At least I got a “bergpreis” here! They have a local running marathon up here – seems awfully hard and makes me feel like a spoiled person … . A huge climb it is anyway with 1078 height metres from Erlenbach.
Here is the sign near the end on the asphalt road for Vorderstockenalp.
The last bit of asphalt from the sign with the pass in the background.
Now I could enjoy the lovely views on the return journey as we see here and in the following photos.
Here is the place for renting Trotti-bikes, but mine worked well as a Trotti-bike down here too.
I took an alternative way down in the middle, which is also fully asphalted that avoid Balzeberg. They are rather similar in steepness and all.
This might have been along the alternative road.
This is below Balzeberg and where it was really hot.
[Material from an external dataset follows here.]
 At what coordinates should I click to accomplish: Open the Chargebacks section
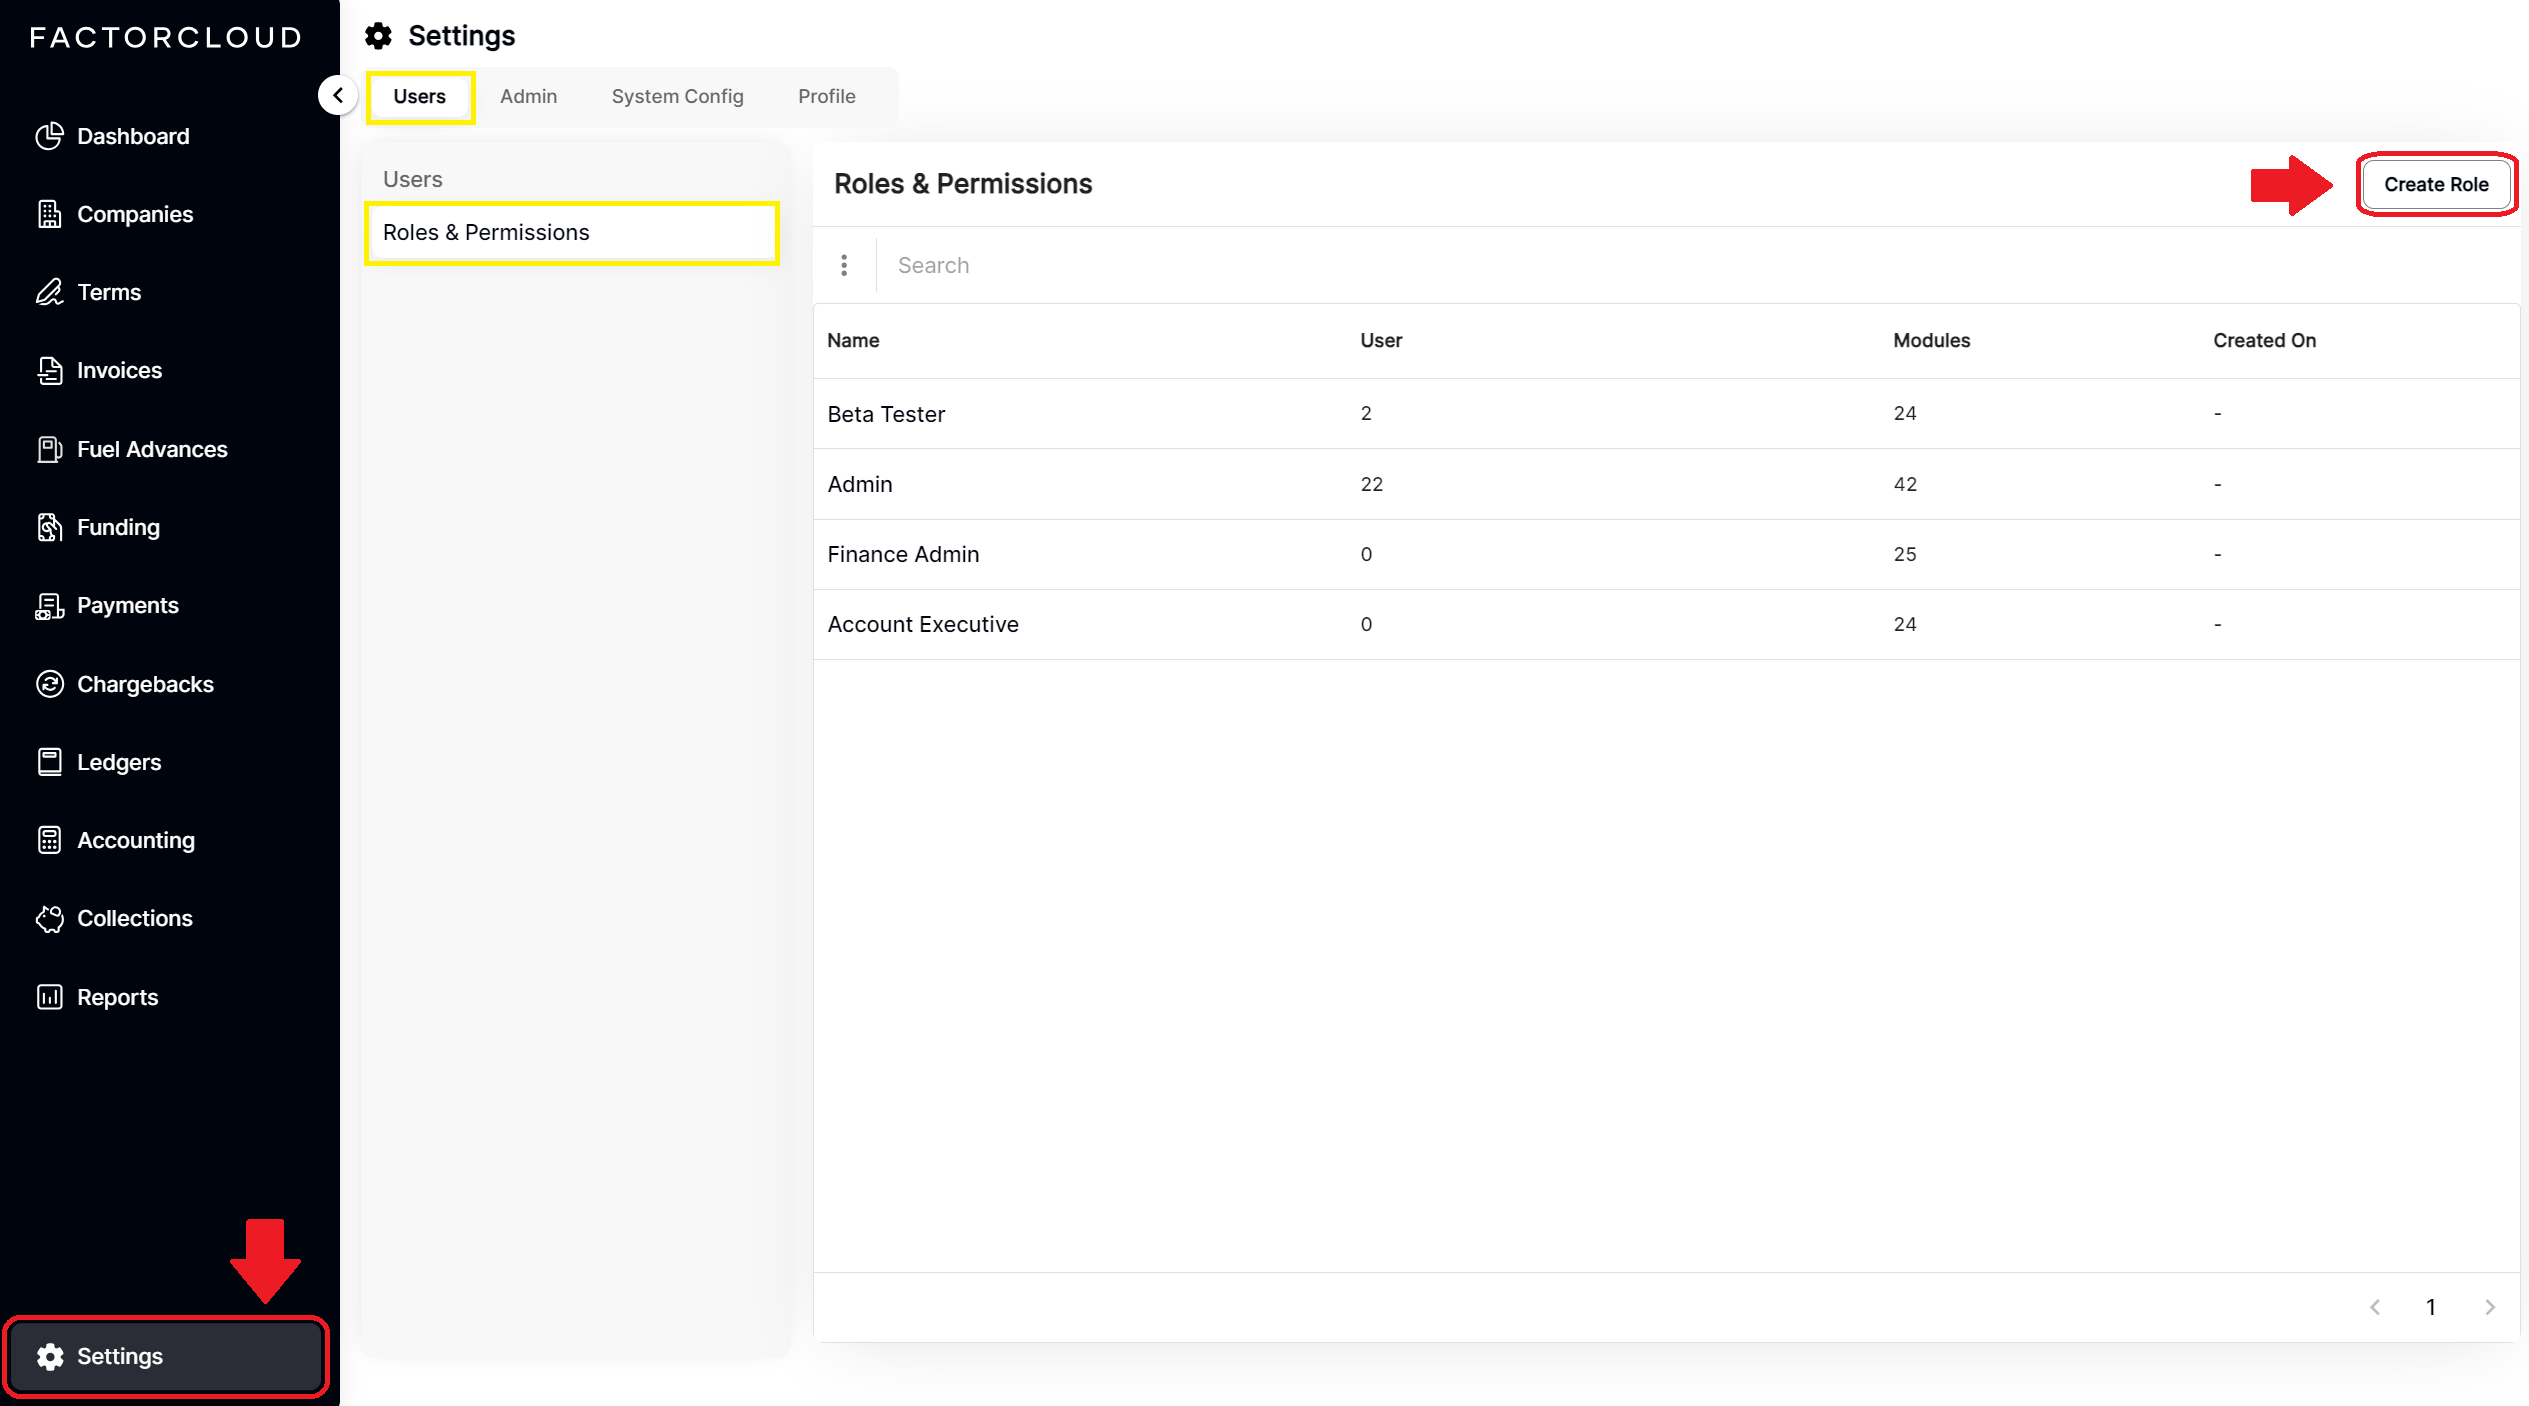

Down to Oey (669m). I had originally planned to take a short-cut (in the other direction) to/from Diemtigen above Oey, but was too tired to care now and it was getting late, but not so late. I wanted to climb the Schwarzenberg and had thought about staying there as I knew they had lodging. It seemed like that was also all I could do for the rest of the day and so it was. The road up to Zwischenflüh (1035m) is rather easy apart from steepness at one place. From there a fairly steep road continued up the mountain to Schwarzenberg (one really has to know where to go and look on maps as there are not much signs of any help here).
Once out of the woods it is quite nice here in this very nice Diemtigtal area, but not as nice as the climbs up to Hintertärfeten Chrindi and Rinderalp that I did another year, and also not as nice as the road over Meieberg/Gestelenpass that I had initially thought to go over again, but cut out. Had also planned to go up the road to Seeberg (1800m) which should be nice as well, but decided against that being a pass (as there is no way down the other side) and allowed myself to skip it this time. Will think about that climb another time though as it looks like a pass in every way apart from a path down the other side and it would surely be nice either way.
Stayed at schwarzenberg for the evening. The girl here who served me food was nice and knew some English as she had been living for a while in England, but her parents seemed really “shy” … . Anyway it was a nice place. Seemed like mostly local tourists going here. They did not offer me the usual menu for the evening, but they mixed some sausages and sallad in a jar and jumbled it together. It was good for me.
Walked around the area to explore the pass in the evening after dinner and took some photos that you see here. The path down the other side shown on the Swiss map was not easy to see, but there seemed to be a track up and down the other side of the valley that would likely be useful, but that is not noted on the maps for some reason. Looking on satellite images I guess both works, but the track would likely be easier with a bicycle. The pass sign is on the little house I slept in here (higher price than sleeping in the main house, but it was still not more expensive than any place else in Switzerland, so decided to indulge myself in sleeping in a real bed.
Here you see the track I was talking about.
In the other direction it looked really steep.
Looking back up to the pass.
The general view of Schwarzenberg and the mountain behind with the same name. A lovely evening with perfect temperatures up here by then. I slept well.